Astronomers find evidence for stars forming just 250 million years after Big Bang
Not long after the Big Bang, the first generations of stars began altering the chemical make-up of primitive galaxies, slowly enriching the interstellar medium with basic elements such as oxygen, carbon, and nitrogen. Finding the earliest traces of these common elements would shed important light on the chemical evolution of galaxies, including our own.
New observations with the Atacama Large Millimeter/submillimeter Array (ALMA) reveal the faint, telltale signature of oxygen coming from a galaxy at a record-setting distance of 13.28 billion light-years from Earth, meaning we are observing this object it as it appeared when the universe was only 500 million years old, or less than 4 percent its current age.
For such a young galaxy, known as MACS1149-JD1, to contain detectable traces of oxygen, it must have begun forging stars even earlier: a scant 250 million years after the Big Bang. This is exceptionally early in the history of the universe and suggests that rich chemical environments evolved quickly.
"I was thrilled to see the signal of the most distant oxygen," explains Takuya Hashimoto, the lead author of the research paper published in the journal Nature and a researcher at Osaka Sangyo University and the National Astronomical Observatory of Japan.
"This extremely distant, extremely young galaxy has a remarkable chemical maturity to it," said Wei Zheng, an astronomer at Johns Hopkins University in Baltimore, who led the discovery of this galaxy with the Hubble Space Telescope and estimated its distance. He also is a member of the ALMA research team. "It is truly remarkable that ALMA detected an emission line—the fingerprint of a particular element—at such a record-breaking distance."

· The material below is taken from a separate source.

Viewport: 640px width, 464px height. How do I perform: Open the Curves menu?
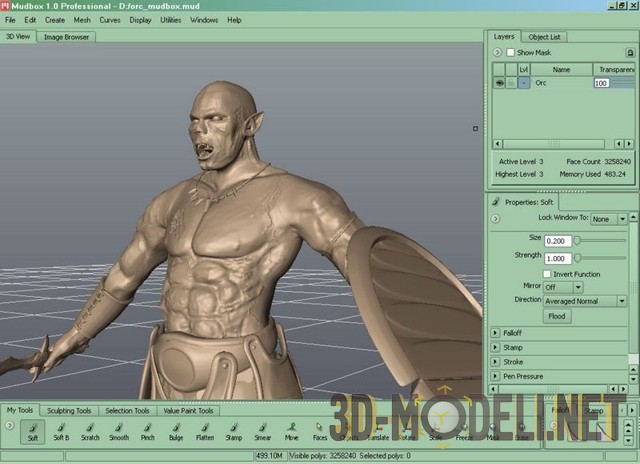(x=109, y=20)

Following the Big Bang, the chemical composition of the universe was starkly limited, with not even a trace of elements like oxygen. It would take several generations of star birth and supernovas to seed the young cosmos with detectable amounts of oxygen, carbon, and other elements forged in the hearts of stars.
After they were liberated from their stellar furnaces by supernovas, these oxygen atoms made their way into interstellar space. There they became superheated and were ionized by the light and radiation from massive stars. These hot, ionized atoms then "glowed" brightly in infrared light. As this light traveled the vast cosmic distances to Earth, it became stretched by the expansion of the universe, eventually changing into the distinct millimeter-wavelength light that ALMA is specifically designed to detect and study.
By measuring the precise change in the wavelength of this light—from infrared to millimeter—the team determined that this telltale signal of oxygen traveled 13.28 billion light-years to reach us, making it the most distant signature of oxygen ever detected by any telescope. This distance estimate was further confirmed by observations of neutral hydrogen in the galaxy by the European Southern Observatory's Very Large Telescope. These observations independently verify that MACS1149-JD1 is the most distant galaxy with a precise distance measurement.
The team then reconstructed the star formation history in the galaxy using infrared data taken with the NASA/ESA Hubble Space Telescope and NASA's Spitzer Space Telescope. The observed brightness of the galaxy is well explained by a model where the onset of star formation was another 250 million years ago. The model indicates that the star formation became inactive after the first stars ignited. It was then revived at the epoch of the ALMA observations: 500 million years after the Big Bang.
The astronomers suggest that the first burst of star formation blew the gas away from the galaxy, which would suppress the star formation for a time. The gas then fell back into the galaxy leading to the second burst of star formation. The massive newborn stars in the second burst ionized the oxygen between the stars; it is those emissions that have been detected with ALMA.
"I am sure that the future combination of ALMA and the James Webb Space Telescope will play an even greater role in our exploration of the first generation of stars and galaxies," said Zheng.
ALMA has set the record for the most distant oxygen several times. In 2016, Akio Inoue at Osaka Sangyo University and his colleagues found the signal of oxygen at 13.1 billion light-years away with ALMA. Several months later, Nicolas Laporte of University College London used ALMA to detect oxygen at 13.2 billion light-years away. Now, the two teams merged into one and achieved this new record. This reflects both the competitive and collaborative nature of forefront of scientific research.
"With this discovery we managed to reach the earliest phase of cosmic star formation history," said Hashimoto. "We are eager to find oxygen in even farther parts of the universe and expand the horizon of human knowledge."
This research is presented in a paper "The onset of star formation 250 million years after the Big Bang," by T. Hashimoto et al., to appear in the journal Nature.